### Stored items
>>>
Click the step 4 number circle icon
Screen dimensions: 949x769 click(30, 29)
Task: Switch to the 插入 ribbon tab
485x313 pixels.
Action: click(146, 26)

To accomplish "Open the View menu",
<<<
### EXERCISE
Every line of data must be returned unchanged.

### ANSWER
Click the step 4 number circle icon
Screen dimensions: 949x769 click(30, 29)
Task: Switch to the 插入 ribbon tab
485x313 pixels.
Action: click(146, 26)

To accomplish "Open the View menu",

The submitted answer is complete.